Monday, March 19, 2007

Nonviolent Semi-civil Action

I tried to pull into the parking lot at Penn Valley College yesterday. I was met in the driveway by two young women, one of whom asked "Are you part of the peace caravan?" I paused for a second, not sure if I wanted to admit that I wasn't joining the peace caravan--I was staying for the vigil and then going home to spend the waning hours of the afternoon with my wife.

Since I paused, she asked a clarifying question. "Are you going to have your car decorated and go with the caravan to the Ammunition Plant?"

"No," I answered.

"Okay," she said. "The parking lot is for the people joining the peace caravan. You need to turn around and go to the next road; turn left and park in the parking garage."

I drove into the parking lot, circled around, driving by dozens of empty spaces, and dutifully drove out, parked in the parking garage and walked back to where the "Bullets Fail, Let Peace Prevail" peace rally and vigil, marking the fourth anniversary of the war on Iraq, was taking place.

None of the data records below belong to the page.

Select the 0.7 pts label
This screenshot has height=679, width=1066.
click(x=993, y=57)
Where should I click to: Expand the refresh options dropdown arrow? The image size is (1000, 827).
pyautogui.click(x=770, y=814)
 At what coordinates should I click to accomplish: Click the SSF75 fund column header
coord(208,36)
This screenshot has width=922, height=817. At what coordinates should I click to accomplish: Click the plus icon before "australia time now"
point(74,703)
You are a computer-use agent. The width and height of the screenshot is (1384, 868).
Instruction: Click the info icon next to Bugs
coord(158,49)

The anniversary is actually today. But the rallies and vigils were held over the weekend, in order to garner maximum participation.

There were about two hundred people at Penn Valley College.

The population of the Kansas City metropolitan area is just under two million. So one person in ten thousand in the metro was at the rally.

Of course, if we are statistically equivalent to the rest of the country, a third of the people in the metro wouldn't have been at the rally because they still believe the war in Iraq is an okay thing.

So really, one out of every 6700 people in the metro who feel that the war is not an okay thing was at the rally.

By contrast, there were 4000 people at the taping of Extreme Home Makeover, which built a house north of the river last week. That works out to one person in 500 in the metro. I don't think that figure has to be adjusted, because surely there can't be that many people in the metro who are against building a house for a deserving family.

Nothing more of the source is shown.